Fille, petite fille, arrière petite fille et arrière-arrière-petite-fille d'exilés volontaires, mes dernières vacances en Italie m'ont permis de me rapprocher de cette émotion profonde qui consiste à réaliser le chemin à l'envers, à la rencontre de l'un de mes arrières-grands-pères, celui qui était Calabrais.
JM et moi nous sommes donc rendus, dès l'ouverture de l'Anagrafe à la mairie de Cittanova, petite ville de la Province de Reggio de Calabre de 11 000 habitants qui se situe dans la Réserve naturelle de l'Aspromonte, à 45 kilomètres de Reggio.
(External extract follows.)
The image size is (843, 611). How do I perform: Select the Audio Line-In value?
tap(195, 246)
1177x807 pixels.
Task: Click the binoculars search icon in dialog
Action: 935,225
Notre objectif était de consulter le registre de naissance d'Angelo Longo, le père de ma grand-mère Angelica (ma chère mémé Angèle).
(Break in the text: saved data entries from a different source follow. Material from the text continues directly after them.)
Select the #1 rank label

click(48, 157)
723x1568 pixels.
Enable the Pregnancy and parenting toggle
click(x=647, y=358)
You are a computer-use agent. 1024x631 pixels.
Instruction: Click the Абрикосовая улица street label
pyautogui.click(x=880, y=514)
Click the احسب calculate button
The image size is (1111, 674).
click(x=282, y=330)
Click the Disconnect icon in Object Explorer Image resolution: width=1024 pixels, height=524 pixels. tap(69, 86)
En Italie le service au sein de la Mairie, l'Anagrafe, a un rôle plus large que notre service de l'Etat Civil.
Dans un premier temps, nous avons été gentiment éconduits, apprenant que nous nous trouvions dans une annexe du service car le bâtiment officiel de la mairie, situé un peu plus loin, était en plein travaux.
Devant notre grande déception, le Responsable de l'Anagrafe qui parlait fort bien le français car il a une fille qui réside à Paris, a accepté que nous revenions le voir à 17 heures car il se proposait d'aller dans les locaux en travaux pour en rapporter le registre de l'année 1876.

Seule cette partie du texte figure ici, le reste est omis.